The lower the leakage, the more difficult it is to detect by active leakage control. The level of the target for the Gothenburg utility is not questioned in this article, however, this study indicates that if more efforts were put into leakage control, this would result in a positive NPV and be a way to optimize the target level.

The results of this study will be very useful as a tool to support decisions relating to the DWS in Gothenburg. It has been shown that the utility could save money by investing in more technical equipment and/or employing more personnel. In times of high unemployment, more jobs represent an economic benefit not only for the utility but also to society.

5 Conclusions

Cost benefit analysis (CBA) is a useful tool for comparing measures when leakage control programs for WDS’s are designed. A CBA can compare all costs and benefits of different measures over the longer term.
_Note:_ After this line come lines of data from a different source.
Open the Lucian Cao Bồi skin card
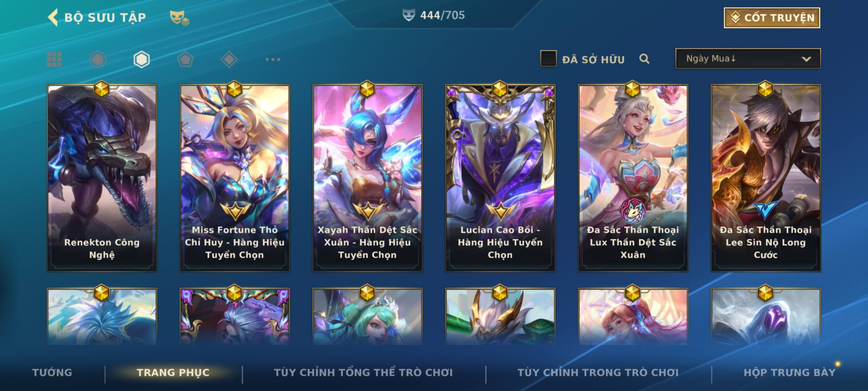 pyautogui.click(x=500, y=178)
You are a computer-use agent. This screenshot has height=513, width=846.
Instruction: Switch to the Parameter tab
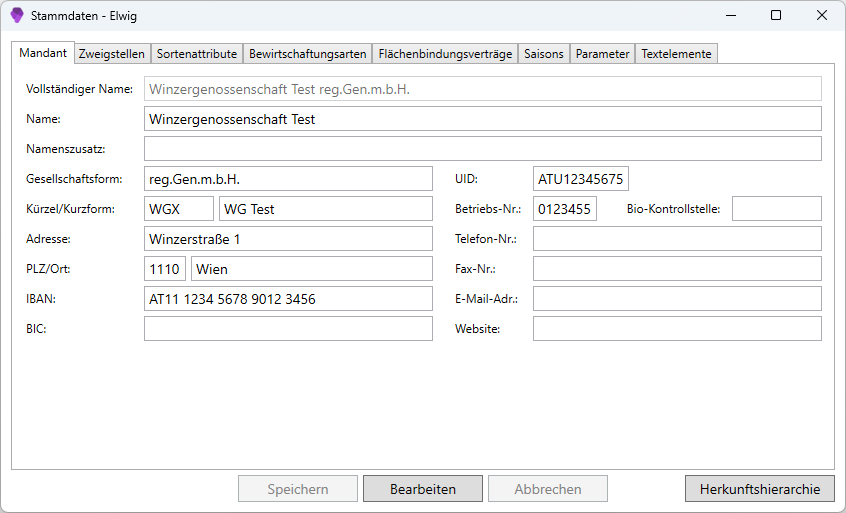(x=603, y=54)
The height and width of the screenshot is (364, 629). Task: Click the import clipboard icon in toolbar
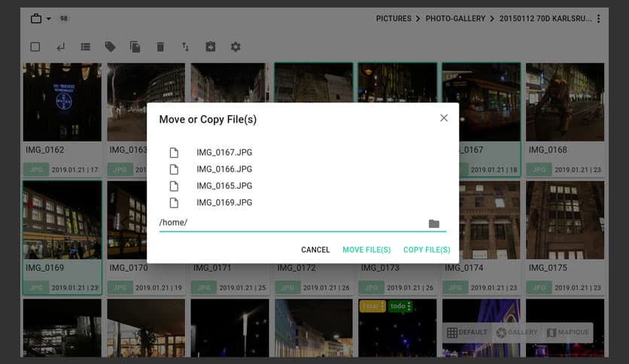[211, 47]
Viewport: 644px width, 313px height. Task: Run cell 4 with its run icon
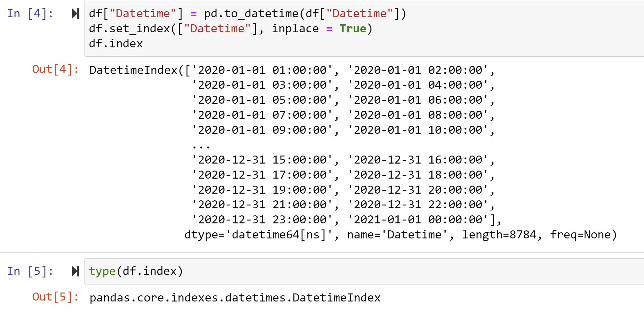pos(75,13)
Uncertainty analysis improves the results of a CBA when input parameters are not sufficiently known. Moreover, a statistical analysis of the best alternatives using the CBA method provides an important opportunity to identify the best alternative when multiple alternatives are close in performance and also to identify which input parameters that have the greatest impact on the total uncertainty.

In the case study for Gothenburg, reactively repairing rather than proactively replacing pipes was found to be significantly more cost-effective, despite a high leakage rate.